It is also demonstrated that caring behaviours, which are evident in meaningful connections, release stress-reducing hormones.
No wonder that a phone call with a friend helps us feel more relaxed, confident, and content.
Convinced Yet?
It is easy to make meaningful connections because they can occur in any interaction and are not limited to your most profound relationships.
Whether it is working on a project with a coworker, supporting your partner through a difficult time in their career, or coordinating snacks with another rugby parent, qualities such as compassion, honesty, respect, support, and positivity enhance every interaction.
Interactions create meaning when something personal happens.
We bond instantly over a shared experience that conveys respect between two people.

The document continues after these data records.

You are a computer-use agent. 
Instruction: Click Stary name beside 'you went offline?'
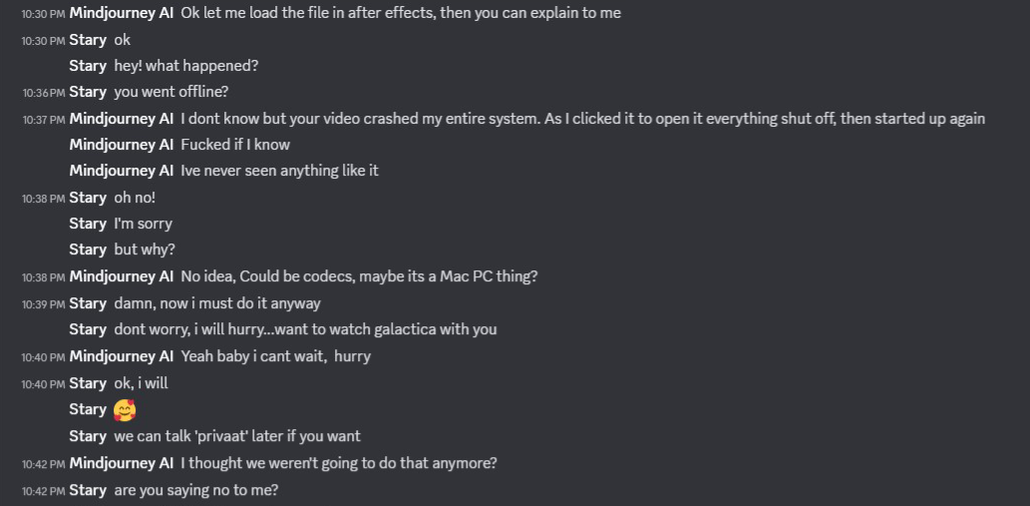point(88,92)
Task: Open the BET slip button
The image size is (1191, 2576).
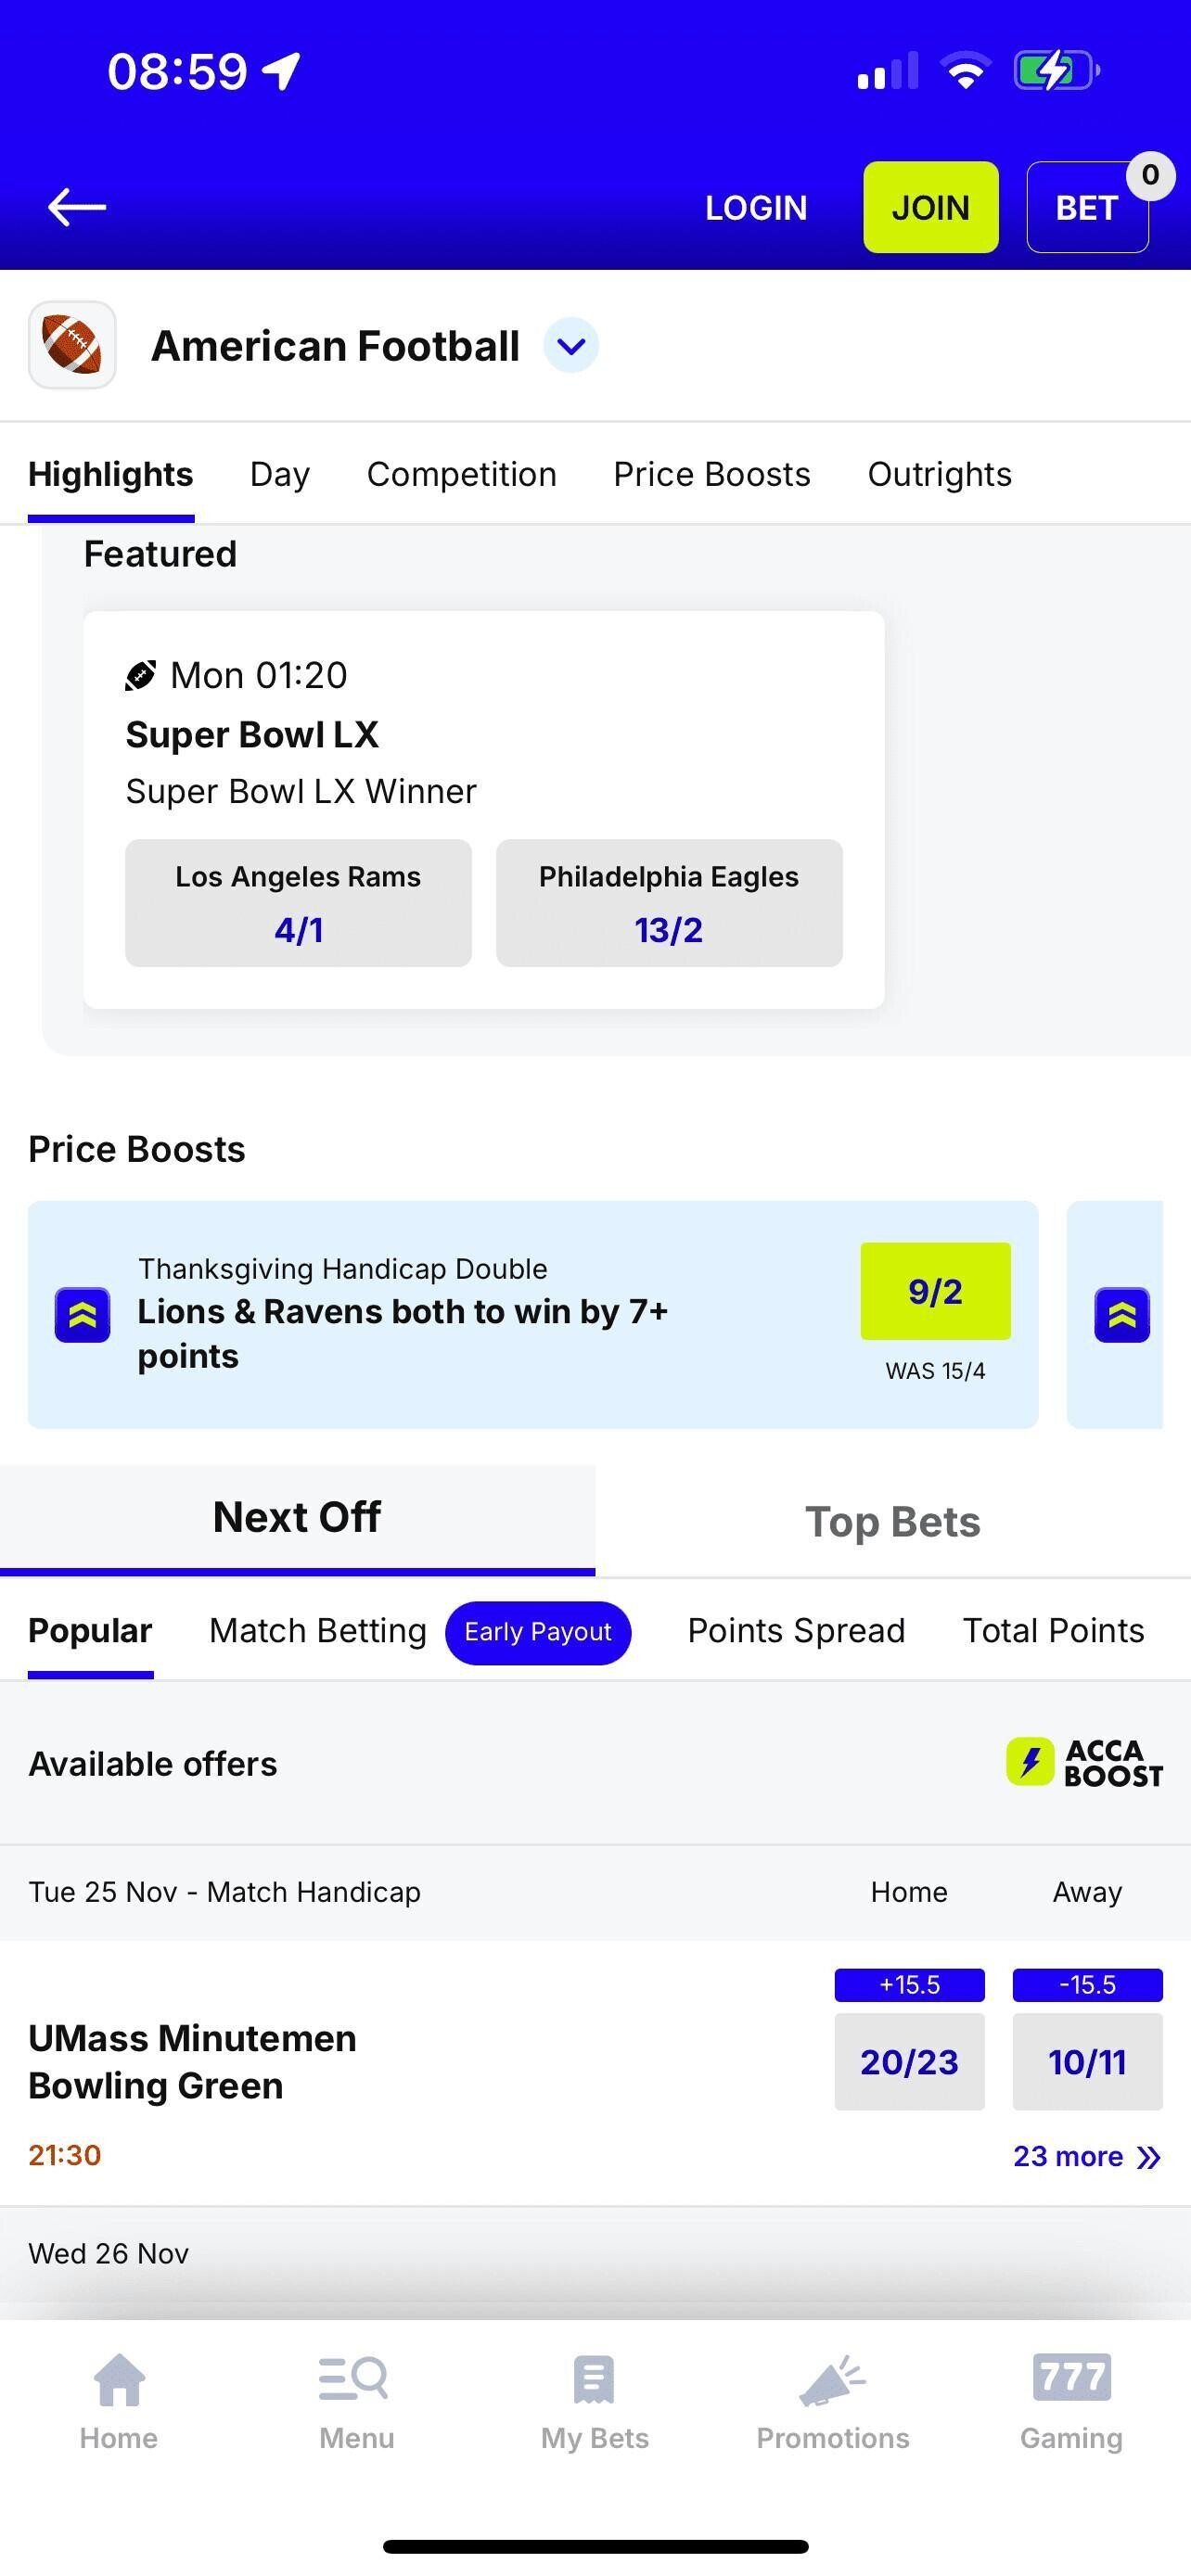Action: click(x=1087, y=208)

These enriched interactions with others not only increase your health and happiness but provide a deeper meaning to our lives.
#4. Find Your Smile
A lot of people out there need to find their smile.
Because while going through life, they lose the ability to laugh, to laugh without worry. The change is gradual and subtle.
You might brush it off because you don’t even notice yourself changing.
Consider that a decision is taken at the moment the choice is made.
Decision making, precedes the decision being taken.
What often happens is that we rush the decision-making. And some may still be undecided, unclear, or even unsure.
The likelihood is that they might be unclear what the consequences of the decision are or vague what actions are required following the decision.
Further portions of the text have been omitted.